Bilateral thalamic tumors in children.

Abstract

The actual incidence of thalamic tumors is not known, but the frequency of the bilateral tumoral involvement of both thalami is even less defined. In the present paper we report 4 new pediatric cases of primary bilateral thalamic tumors (PBTTs) observed in the Pediatric Neurosurgery Section at the Catholic University Medical School, Rome. Neuroimaging studies could not detect the presence of abnormal neoplastic tissue at the level of the midline basal subependymal region of the third ventricle, in the midbrain, and in the pineal gland in any of these 4 patients, thus apparently excluding the diffusion of a firstly unilateral thalamic tumor to the contralateral thalamus. In all of the patients, the lesions appeared as large symmetrical masses on both sides of the third ventricle, a feature that seems to further exclude the contralateral growth of a previously unilateral tumor.
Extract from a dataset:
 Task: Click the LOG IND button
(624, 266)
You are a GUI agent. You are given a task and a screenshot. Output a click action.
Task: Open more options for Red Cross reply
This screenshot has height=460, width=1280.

PBTTs appear to remain confined to the thalamic nuclei for a long time, and, unlike the unilateral form, the border between gray and white matter may not be violated for a relatively long time. Unlike in adults, PBTTs do not present with dementia in children. Signs and symptoms of increased intracranial pressure (3 cases) and movement disorders (tremor, 2 cases) were the presenting clinical manifestations in our 4 patients. The diffuse and bilateral involvement of both thalami makes surgical therapy barely feasible, even at the present time. Today, the main role of surgery is still to obtain a histological diagnosis. Generally, PBTTs are low-grade astrocytomas (grade II in the WHO classification), but limited anaplastic areas may be found in some patients, so that grade III and IV astrocytomas may be expected in a significant proportion of cases.